There is thus a wide range of environmental problems related to the coastal dynamics of humid tropical deltas dynamics which, in turn, are the outcome of an interacting system of geomorphological, hydrological, and ecological processes. This system has been greatly modified by man's activities in these densely populated and intensively utilized deltaic regions. An understanding of the dynamics of humid tropical deltas is necessary as a basis for coastal management and land use strategies designed to maintain the productivity of these areas, and to provide the information needed to solve the environmental problems that have arisen. This Programmatic Workshop and Training Course aims to promote this understanding, and to initiate research on the dynamics of the coastal fringe of a Javanese delta.

References

Bird, E. C. P., and O. S. R. Ongkosongo Environmental changes on the coasts of Indonesia. UN University. (In preparation.)

Unesco 1966. Scientific problems of humid tropical zone deltas and their implications. Proceedings of the Dacca Symposium, p. 422.

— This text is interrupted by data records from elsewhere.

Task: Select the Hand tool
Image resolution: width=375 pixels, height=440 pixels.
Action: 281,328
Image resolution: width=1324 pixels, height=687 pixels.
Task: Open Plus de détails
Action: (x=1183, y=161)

Verstappen, H, T. 1964. Geomorphology in delta studies. 1. T. C. Publications, B 24, Delft, p. 24.

Discussion

Collier: On several ports of the Java deltas, tambaks are being constructed on the mudflats as soon as they accumulate, before they are colonized by vegetation. What effects could this have on delta dynamics?

Bird: Unvegetated delta shores are less stable than those with a mangrove fringe. I would expect these tambaks to suffer storm damage, and to be readily eroded away if there is a change in river mouth positions.